New York, June 11, 2026, 16:10 (EDT)
- The S&P 500 closed at 7,394.30, gaining 1.75%. The Dow Jones Industrial Average finished 1.86% higher at 50,848.38.
- Nasdaq Composite jumped 2.54% to 25,809.66 with buyers coming back to chip and AI stocks.
- Oil prices dropped after President Donald Trump said he canceled planned strikes on Iran, taking pressure off inflation worries.
Stocks in the U.S. surged late Thursday, with major indexes clawing back ground lost in Wednesday’s selloff. Investors bought technology shares, while falling oil prices eased worries about Middle East tensions. The S&P 500 jumped 1.75% to finish at 7,394.30. The Dow Jones Industrial Average gained 1.86% to close at 50,848.38. Nasdaq Composite led, climbing 2.54% to 25,809.66.
Stocks picked up speed after Reuters said Trump called off planned strikes on Iran and that talks with Iran and other Middle East states had progressed. Oil pulled back on the news, with U.S. crude down 3% to $87.33 a barrel. Brent lost 3.19% to $90.13. That cut into one of Wall Street’s major inflation worries for the week.
This follows Tuesday’s sharp selloff as investors worried over Iran and tech names lost ground again. The S&P 500 was down 1.6% to 7,266.99, with the Dow off 953.33 points at 49,918.78 and the Nasdaq falling 2% to 25,169.50, per the Associated Press.
Tech names led Thursday’s bounce. Reuters said the S&P 500 tech index had dropped 11% from its June 2 closing high and hit correction territory before buyers stepped in. “Our technical indicators are looking relatively oversold here,” Robert Phipps of Per Stirling Capital Management in Austin told Reuters. “Just as we had gone up too far, too fast, we came down too far, too fast.” Reuters
Chip stocks were solid today. MarketScreener had Sandisk up 14.35%, KLA added 13.20%, Lam Research climbed 12.73%, Micron Technology moved up 11.29%, and Applied Materials rose 10.86%. These semiconductor names landed among the S&P 500’s leaders.
Oracle lagged even as tech stocks rallied. Reuters reported Oracle shares fell after the firm put out fiscal 2027 capital spending plans that beat analyst forecasts, while MarketScreener showed Oracle among the S&P 500’s biggest movers down, off 8.47%. Adobe, Autodesk and PTC were also among the laggards in the S&P 500 during the session.
Stocks rallied, but inflation stayed in focus. The Labor Department reported the Producer Price Index for final demand rose 1.1% in May and was up 6.5% over the past 12 months, the biggest yearly jump since November 2022. According to the BLS, almost 80% of the month’s rise traced to a 2.8% gain in final-demand goods, mostly from higher gasoline prices, which surged 23.4%.

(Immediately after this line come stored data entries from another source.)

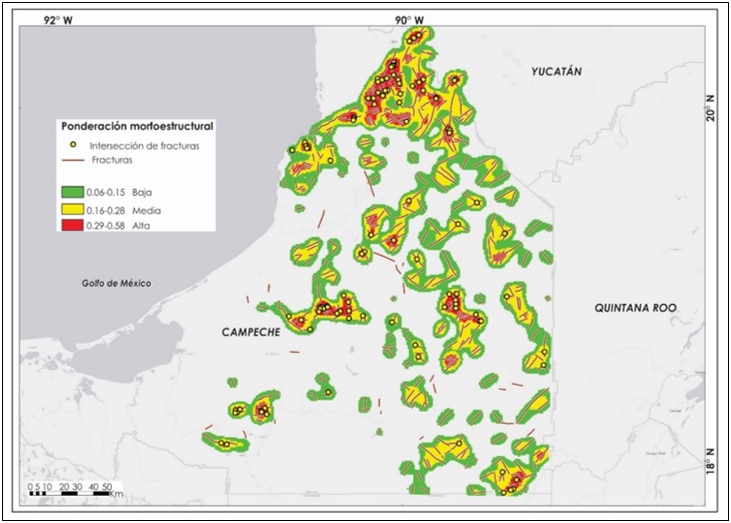Select the yellow Media legend swatch

pos(74,210)
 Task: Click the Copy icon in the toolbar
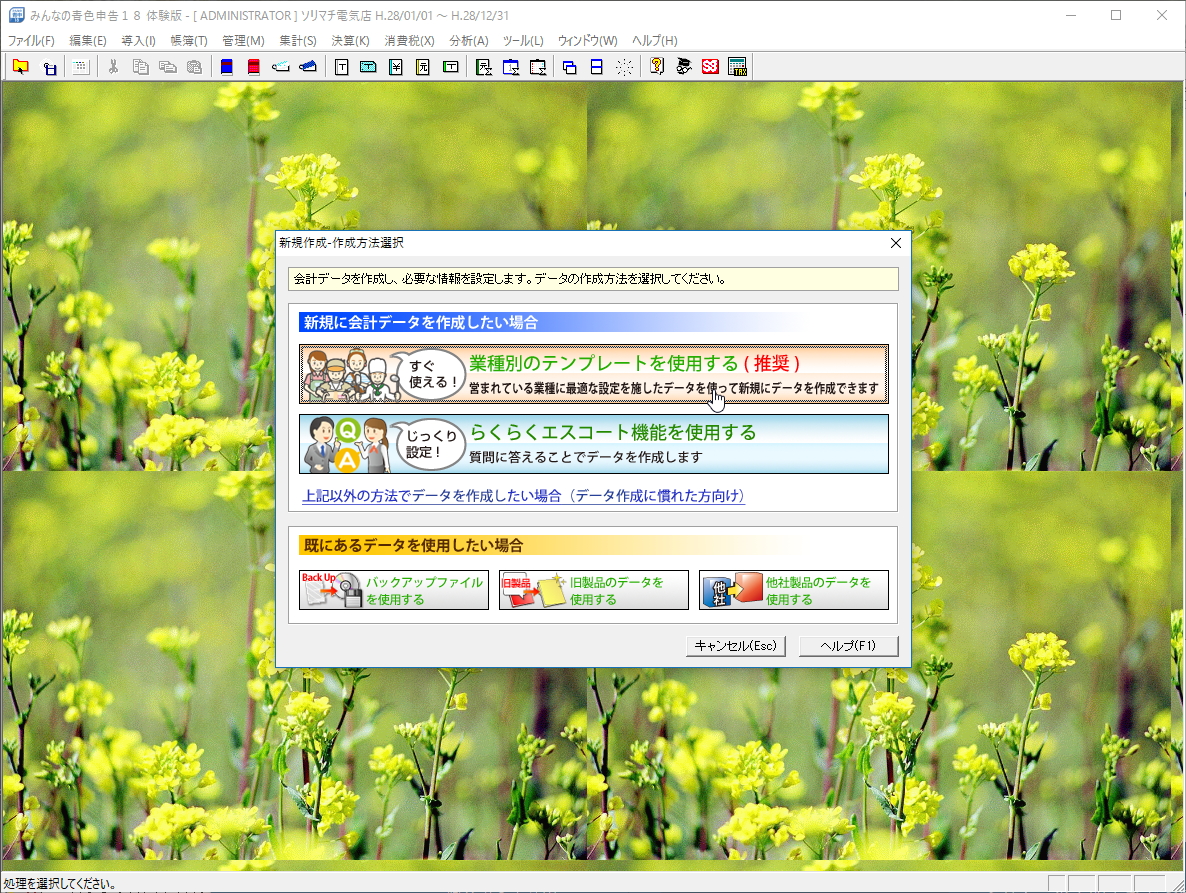coord(141,67)
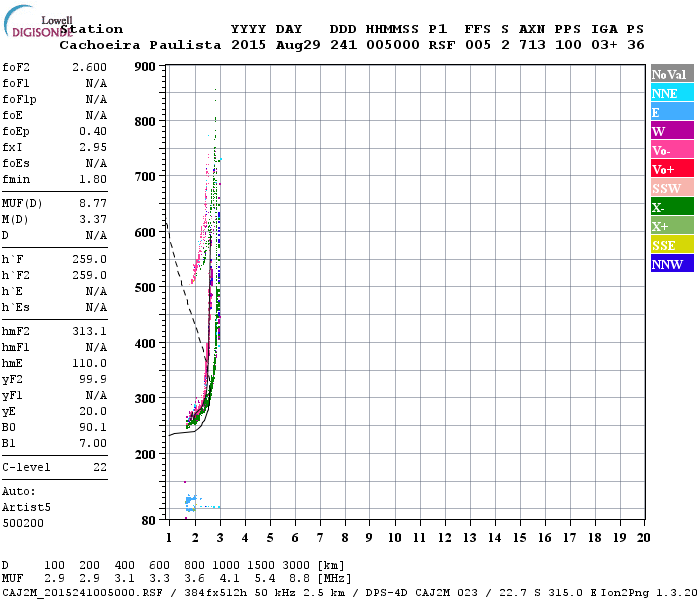Click the Artist5 auto-scaling label
700x600 pixels.
pos(26,508)
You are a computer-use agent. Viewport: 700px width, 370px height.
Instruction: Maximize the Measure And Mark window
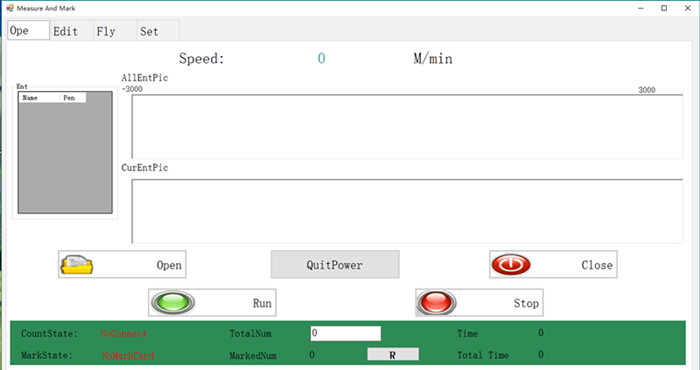[664, 8]
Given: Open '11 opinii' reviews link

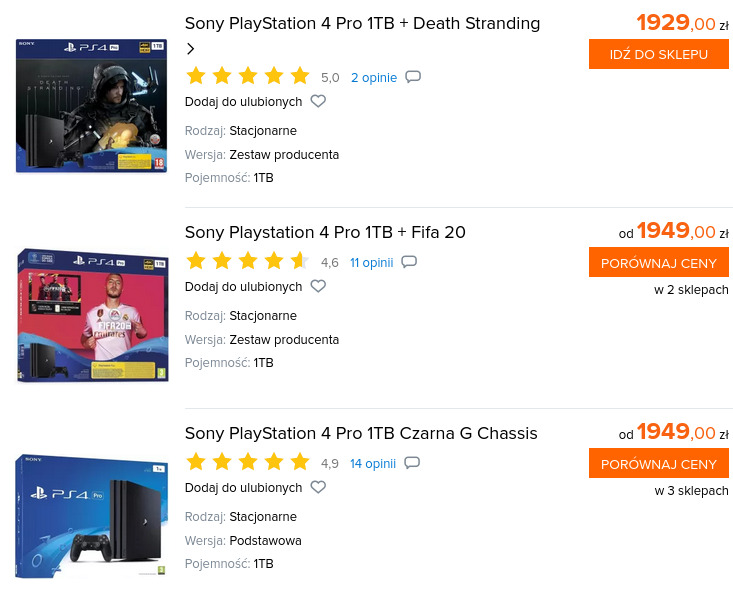Looking at the screenshot, I should tap(371, 263).
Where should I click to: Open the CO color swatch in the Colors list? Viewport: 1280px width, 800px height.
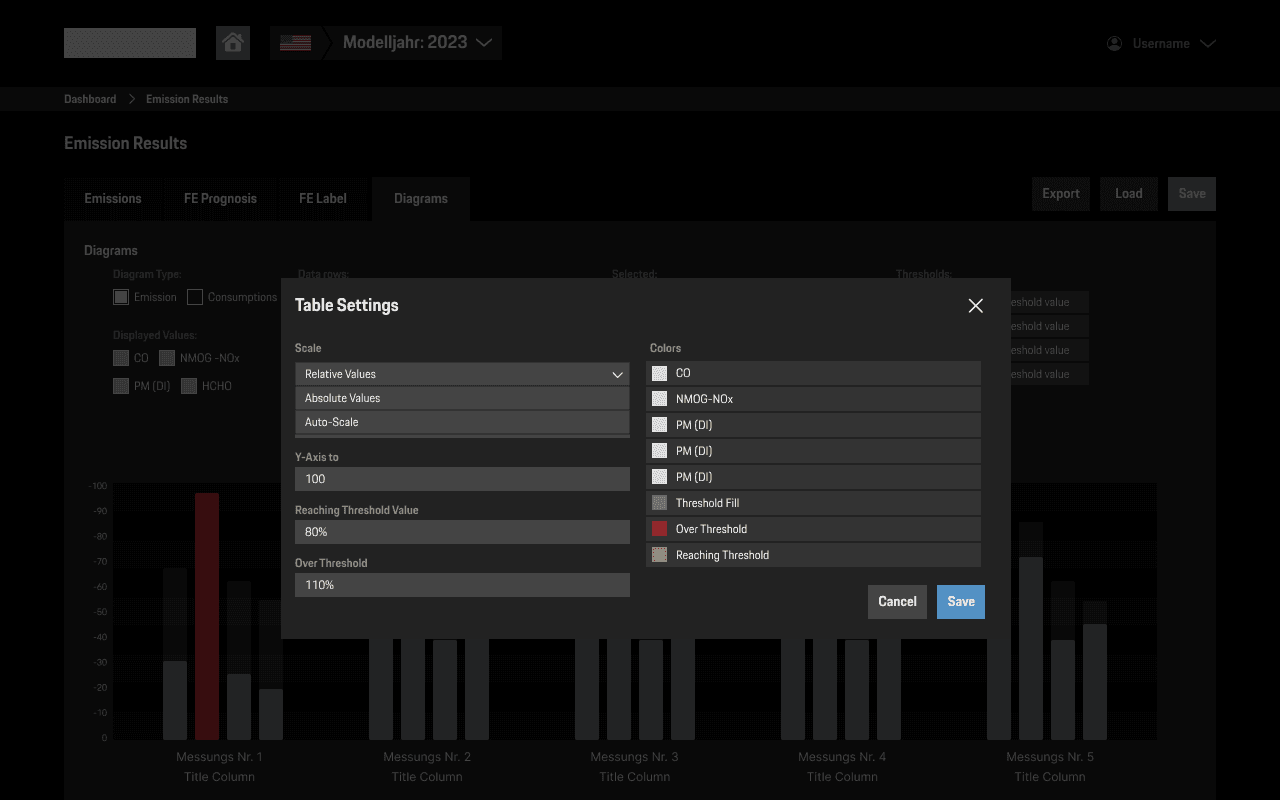click(x=659, y=372)
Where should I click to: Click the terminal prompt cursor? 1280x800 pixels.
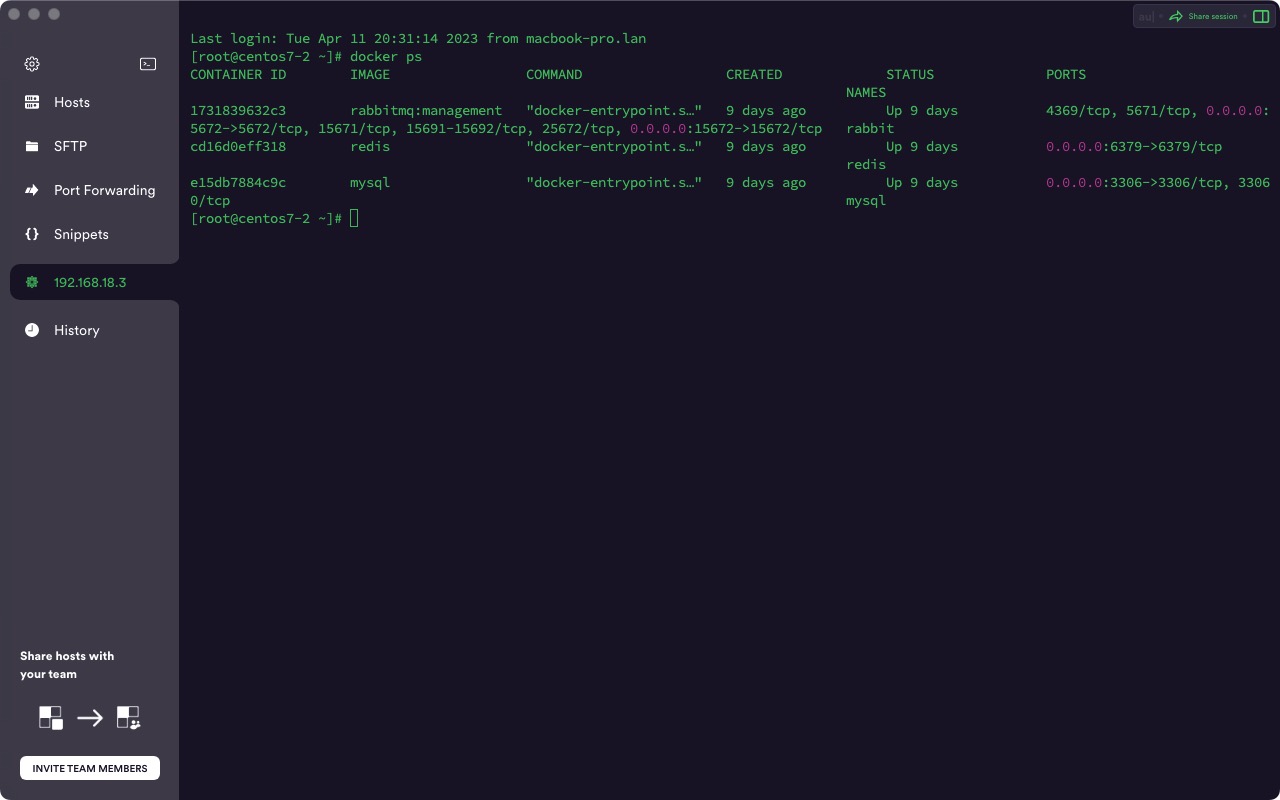[354, 218]
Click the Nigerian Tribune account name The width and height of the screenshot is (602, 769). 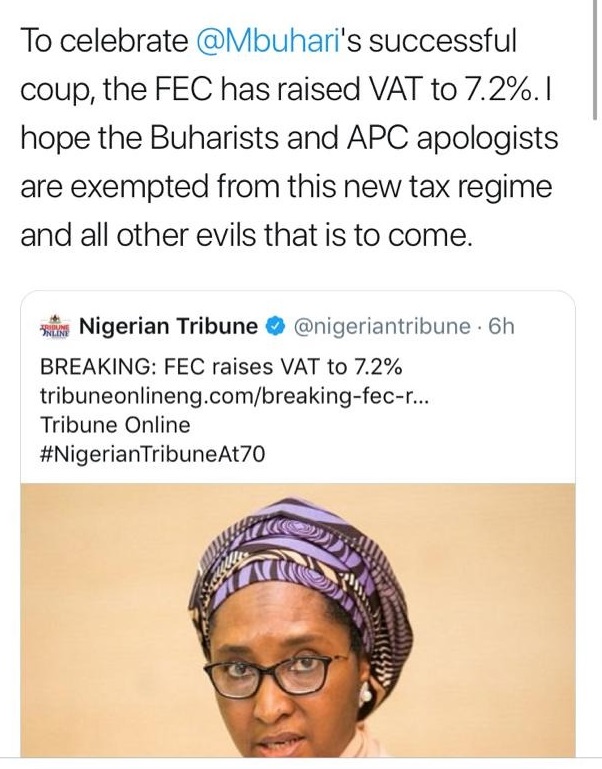(x=168, y=326)
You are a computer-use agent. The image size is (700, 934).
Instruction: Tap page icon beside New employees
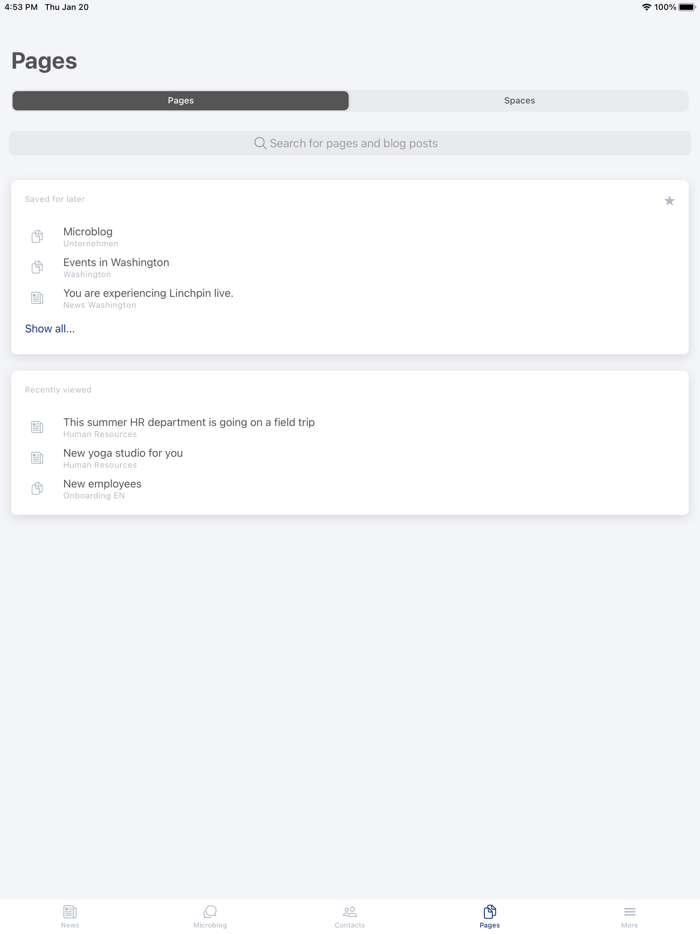(x=37, y=489)

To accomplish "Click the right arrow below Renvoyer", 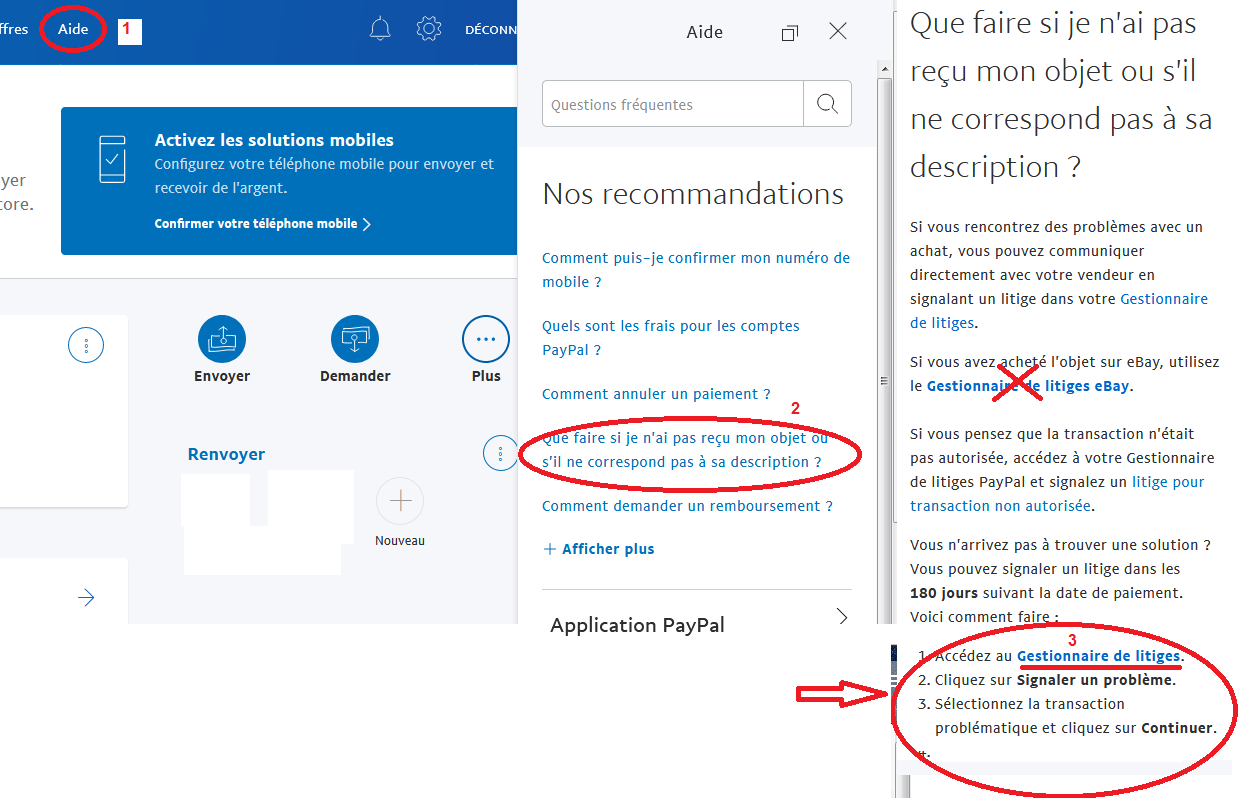I will pos(86,597).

The wholesale inflation release came after CPI numbers out Wednesday. Consumer prices climbed 0.5% for May and were up 4.2% year over year. Core CPI, which strips out food and energy, increased 2.9% in the past 12 months. Investors remain alert to the Federal Reserve’s next move.
Treasury yields slipped after some of the geopolitical pressure faded. The 10-year U.S. Treasury yield dropped 6.3 basis points to 4.477%, Reuters said. The two-year yield, which usually reacts more to Fed-rate talk, was down at 4.077%. Lower yields gave a lift to growth stocks, which tend to track rate outlooks more closely.
Market breadth held up too. Reuters said advancers led decliners by 2.62-to-1 on the NYSE and 2.48-to-1 on the Nasdaq. That suggests the rally went beyond just big tech stocks.